The History of Hair Discrimination Against Afro Hair Textures

AfroPod is part of a growing movement towards gaining hair equality and bringing about an end to hair discrimination through increasing public knowledge of the issues at hand and through the provision of services to help combat the inequalities. While race-based hair discrimination has been illegal in the UK since the introduction of the equalities act in 2010, people of colour have continued to experience this form of racism and be penalised for their hair.

Hair discrimination has a long history with ideas and unconscious bias’ woven throughout society making it difficult to break through to true equality. It is vitally important to understand the history and origins of pre-conceived notions of racism and hair discrimination to move towards an inclusive future.

...hair plays a huge role in how we perceive each other, and ourselves.

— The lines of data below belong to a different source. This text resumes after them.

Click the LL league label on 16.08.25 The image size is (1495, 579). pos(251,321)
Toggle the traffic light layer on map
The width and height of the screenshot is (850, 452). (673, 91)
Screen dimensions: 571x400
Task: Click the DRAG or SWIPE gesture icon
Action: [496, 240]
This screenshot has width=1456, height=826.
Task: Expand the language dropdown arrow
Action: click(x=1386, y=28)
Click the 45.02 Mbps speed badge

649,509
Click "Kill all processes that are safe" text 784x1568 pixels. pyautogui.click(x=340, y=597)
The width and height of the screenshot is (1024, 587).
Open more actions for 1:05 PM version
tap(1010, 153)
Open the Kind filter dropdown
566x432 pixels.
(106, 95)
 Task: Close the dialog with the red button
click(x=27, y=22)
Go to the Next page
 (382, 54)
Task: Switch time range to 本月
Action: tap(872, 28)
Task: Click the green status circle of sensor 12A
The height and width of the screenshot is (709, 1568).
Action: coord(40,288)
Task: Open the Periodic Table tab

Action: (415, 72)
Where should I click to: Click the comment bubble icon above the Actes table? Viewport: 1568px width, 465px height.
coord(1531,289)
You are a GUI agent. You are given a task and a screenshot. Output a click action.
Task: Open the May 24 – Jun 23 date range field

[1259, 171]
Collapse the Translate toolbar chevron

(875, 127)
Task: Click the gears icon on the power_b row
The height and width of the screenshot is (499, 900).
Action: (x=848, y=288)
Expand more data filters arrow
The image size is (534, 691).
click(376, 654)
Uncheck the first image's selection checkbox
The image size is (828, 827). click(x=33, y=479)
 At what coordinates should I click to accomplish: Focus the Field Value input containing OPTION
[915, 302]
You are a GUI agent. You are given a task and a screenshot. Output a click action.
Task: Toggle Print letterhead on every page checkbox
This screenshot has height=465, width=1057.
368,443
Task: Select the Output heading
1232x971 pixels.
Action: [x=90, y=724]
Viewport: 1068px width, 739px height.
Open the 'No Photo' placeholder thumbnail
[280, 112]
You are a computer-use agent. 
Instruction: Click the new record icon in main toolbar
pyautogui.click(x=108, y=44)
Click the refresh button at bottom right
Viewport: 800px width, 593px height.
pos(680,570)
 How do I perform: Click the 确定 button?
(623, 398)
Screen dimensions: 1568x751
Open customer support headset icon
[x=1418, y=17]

Throughout history and across the world, hair plays a huge role in how we perceive each other, and ourselves. This is particularly true of afro hair, where intricate traditional styles would take hours to create and have unique meanings woven into the locks. Styles could indicate what tribe a person belonged to, their social and marital status, as well as spirituality and familial ties. In ancient African tribes, hair was thought of as a tool for divine communication and given the utmost importance and care. When the transatlantic slave trade began in the 15th century, many slaves involuntarily had their hair shaved, and others would eventually attempt to conform to a more Eurocentric standard of beauty to help protect themselves in a society that often viewed them as less than human. Afro hair texture was used to give weight to the idea of black people as animals, with hair being said to be closer to that of an animal's coat than human hair. This horrendous act of dehumanisation was a way of ‘othering’ people so that slave traders and owners felt justified in their treatment of slaves as a commodity. The atrocities that took place during this time has led to extensive generational trauma and a loss of traditional culture. Many black people today still experience this likening to animal fur or wool when showing their natural hair texture have reported people invading their personal space to touch and feel their hair without permission. - When slavery was abolished, segregation was the next tool of oppression and again, many acts centred on hair texture. Tests were introduced where a fine-toothed comb would be placed at the entrance to certain establishments; if you could brush the comb through your hair you were allowed inside, if your hair was too textured to allow the comb to pass, you were deemed unfit to enter. For many black people, wearing hair out in its natural state or in traditional or cultural protective styles rather than chemically straightened or covered with a wig, is a revolutionary act. It can take immense bravery to leave the safety of your own home and enter a world

where you know that something as simple as the way hair grows out of your head could be used against you, with little to no repercussions for the oppressor. - Over the last fifty years, it has become commonplace for women especially to chemically straighten their hair to fit into the eurocentric beauty standard that is still expected in many workplaces and educational settings. On top of the extra cost and time this takes to achieve, it has been shown that these practices are harmful and can even lead to cancer. The thought of your physical being as the reason you are so mistreated and dehumanised is one that rightly incites fear and anger. We cannot help the way we are born, and the ability to change our features, our hair, our skin colour, is something that cannot be undertaken without tremendous effort and often harm to personal health and wellness.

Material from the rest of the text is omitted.